Overview
As a Junior Machine Learning Engineer, you will be responsible for developing, optimizing, and deploying machine learning models for real-world applications. You will work closely with data scientists and software engineers to enhance AI-driven solutions, analyze data, and contribute to the continuous improvement of ML models. This role is ideal for candidates with at least one year of experience in AI/ML, looking to advance their expertise in the field.
Responsibilities
- Design, develop, and optimize machine learning models for various business applications.
- Collect, clean, and preprocess data for model training and evaluation.
- Fine-tune and optimize ML algorithms for better performance and efficiency.
- Implement and monitor deployed models to ensure continuous improvements.
- Collaborate with cross-functional teams to integrate AI/ML solutions into production environments.
- Develop automated pipelines for data preprocessing, model training, and evaluation.
- Stay up to date with the latest advancements in AI/ML technologies and frameworks.
- Document research, experiments, and model performance for knowledge sharing.
Requirements
- Bachelor’s degree in Computer Science, Data Science, Artificial Intelligence, or a related field.
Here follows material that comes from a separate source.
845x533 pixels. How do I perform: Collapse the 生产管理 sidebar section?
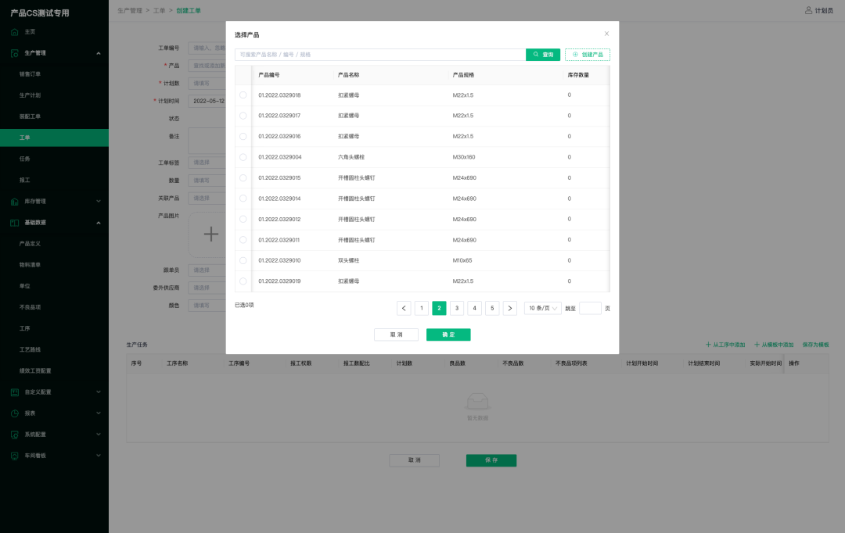pos(98,53)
- 1+ years of hands-on experience in machine learning model development and deployment.
- Strong proficiency in Python and ML libraries such as TensorFlow, PyTorch, or Scikit-learn.
- Experience in data preprocessing, feature engineering, and handling large datasets.
- Understanding of deep learning architectures, including CNNs, RNNs, and Transformers.
- Familiarity with cloud platforms (AWS, GCP, or Azure) for model deployment and scalability.
- Experience with databases (SQL, NoSQL) and data storage solutions.
- Proficiency in version control systems such as Git.
- Strong analytical and problem-solving skills with a keen eye for detail.
- Ability to work independently and in a collaborative team environment.
Skills
- Strong programming skills in Python with expertise in ML frameworks.
- Experience with supervised and unsupervised learning techniques.
- Knowledge of neural networks and deep learning architectures.
- Familiarity with NLP and computer vision applications.
- Experience in model evaluation using metrics like precision, recall, and F1-score.
- Proficiency in handling real-world datasets and feature engineering.
- Experience with containerization tools like Docker is a plus.
- Good understanding of MLOps concepts and automated ML pipelines.
- Strong communication and documentation skills for sharing research and results.